Required task
Convert the records below into a numbered list, one line per item, omitting any blank lines.
*** The data
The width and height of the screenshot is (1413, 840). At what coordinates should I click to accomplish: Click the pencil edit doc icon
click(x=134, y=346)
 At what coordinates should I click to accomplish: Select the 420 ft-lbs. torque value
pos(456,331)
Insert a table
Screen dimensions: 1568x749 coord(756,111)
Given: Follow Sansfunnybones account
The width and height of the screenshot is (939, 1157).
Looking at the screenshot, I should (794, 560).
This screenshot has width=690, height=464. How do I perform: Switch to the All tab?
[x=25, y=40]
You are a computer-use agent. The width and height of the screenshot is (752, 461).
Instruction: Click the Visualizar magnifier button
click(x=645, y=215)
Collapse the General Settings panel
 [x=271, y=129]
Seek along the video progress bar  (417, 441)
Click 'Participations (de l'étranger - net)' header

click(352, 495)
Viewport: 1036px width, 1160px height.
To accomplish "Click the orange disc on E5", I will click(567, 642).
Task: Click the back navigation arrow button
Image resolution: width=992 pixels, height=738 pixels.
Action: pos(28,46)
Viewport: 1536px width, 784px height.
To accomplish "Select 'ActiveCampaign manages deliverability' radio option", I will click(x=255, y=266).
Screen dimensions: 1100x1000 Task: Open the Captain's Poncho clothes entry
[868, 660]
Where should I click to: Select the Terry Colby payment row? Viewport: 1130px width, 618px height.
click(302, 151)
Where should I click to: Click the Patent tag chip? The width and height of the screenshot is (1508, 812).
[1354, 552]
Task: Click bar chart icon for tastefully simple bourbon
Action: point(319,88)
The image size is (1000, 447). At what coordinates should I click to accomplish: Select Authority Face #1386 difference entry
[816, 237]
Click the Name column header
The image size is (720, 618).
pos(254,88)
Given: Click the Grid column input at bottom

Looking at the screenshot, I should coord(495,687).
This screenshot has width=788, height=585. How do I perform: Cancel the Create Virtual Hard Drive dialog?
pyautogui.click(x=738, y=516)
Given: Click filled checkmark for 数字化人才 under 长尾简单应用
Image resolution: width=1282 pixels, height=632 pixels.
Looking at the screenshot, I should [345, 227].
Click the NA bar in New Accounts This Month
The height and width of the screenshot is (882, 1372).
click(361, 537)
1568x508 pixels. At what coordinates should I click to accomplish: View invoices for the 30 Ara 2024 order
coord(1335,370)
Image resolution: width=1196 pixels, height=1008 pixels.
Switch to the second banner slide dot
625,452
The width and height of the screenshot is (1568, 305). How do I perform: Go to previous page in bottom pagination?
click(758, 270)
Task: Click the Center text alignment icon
******
Task solution
1. The width and height of the screenshot is (1413, 840). At what coordinates should I click to accomplish: Click the pencil edit doc icon
2. click(x=134, y=346)
3.  At what coordinates should I click to accomplish: Select the 420 ft-lbs. torque value
4. pos(456,331)
5. Insert a table
6. Screen dimensions: 1568x749 coord(756,111)
7. Given: Follow Sansfunnybones account
8. The width and height of the screenshot is (939, 1157).
9. Looking at the screenshot, I should (794, 560).
10. This screenshot has width=690, height=464. How do I perform: Switch to the All tab?
11. [x=25, y=40]
12. You are a computer-use agent. The width and height of the screenshot is (752, 461).
13. Instruction: Click the Visualizar magnifier button
14. click(x=645, y=215)
15. Collapse the General Settings panel
16.  [x=271, y=129]
17. Seek along the video progress bar  (417, 441)
18. Click 'Participations (de l'étranger - net)' header
19. click(352, 495)
20. Viewport: 1036px width, 1160px height.
21. To accomplish "Click the orange disc on E5", I will click(567, 642).
22. Task: Click the back navigation arrow button
23. Image resolution: width=992 pixels, height=738 pixels.
24. Action: pos(28,46)
25. Viewport: 1536px width, 784px height.
26. To accomplish "Select 'ActiveCampaign manages deliverability' radio option", I will click(x=255, y=266).
27. Screen dimensions: 1100x1000 Task: Open the Captain's Poncho clothes entry
28. [868, 660]
29. Where should I click to: Select the Terry Colby payment row? Viewport: 1130px width, 618px height.
30. click(302, 151)
31. Where should I click to: Click the Patent tag chip? The width and height of the screenshot is (1508, 812).
32. [1354, 552]
33. Task: Click bar chart icon for tastefully simple bourbon
34. Action: point(319,88)
35. The image size is (1000, 447). At what coordinates should I click to accomplish: Select Authority Face #1386 difference entry
36. [816, 237]
37. Click the Name column header
38. The image size is (720, 618).
39. pos(254,88)
40. Given: Click the Grid column input at bottom
41. Looking at the screenshot, I should coord(495,687).
42. This screenshot has width=788, height=585. How do I perform: Cancel the Create Virtual Hard Drive dialog?
43. pyautogui.click(x=738, y=516)
44. Given: Click filled checkmark for 数字化人才 under 长尾简单应用
45. Image resolution: width=1282 pixels, height=632 pixels.
46. Looking at the screenshot, I should [345, 227].
47. Click the NA bar in New Accounts This Month
48. The height and width of the screenshot is (882, 1372).
49. click(361, 537)
50. 1568x508 pixels. At what coordinates should I click to accomplish: View invoices for the 30 Ara 2024 order
51. coord(1335,370)
52. Image resolution: width=1196 pixels, height=1008 pixels.
53. Switch to the second banner slide dot
54. 625,452
55. The width and height of the screenshot is (1568, 305). How do I perform: Go to previous page in bottom pagination?
56. click(758, 270)
57. Task: Click the Center text alignment icon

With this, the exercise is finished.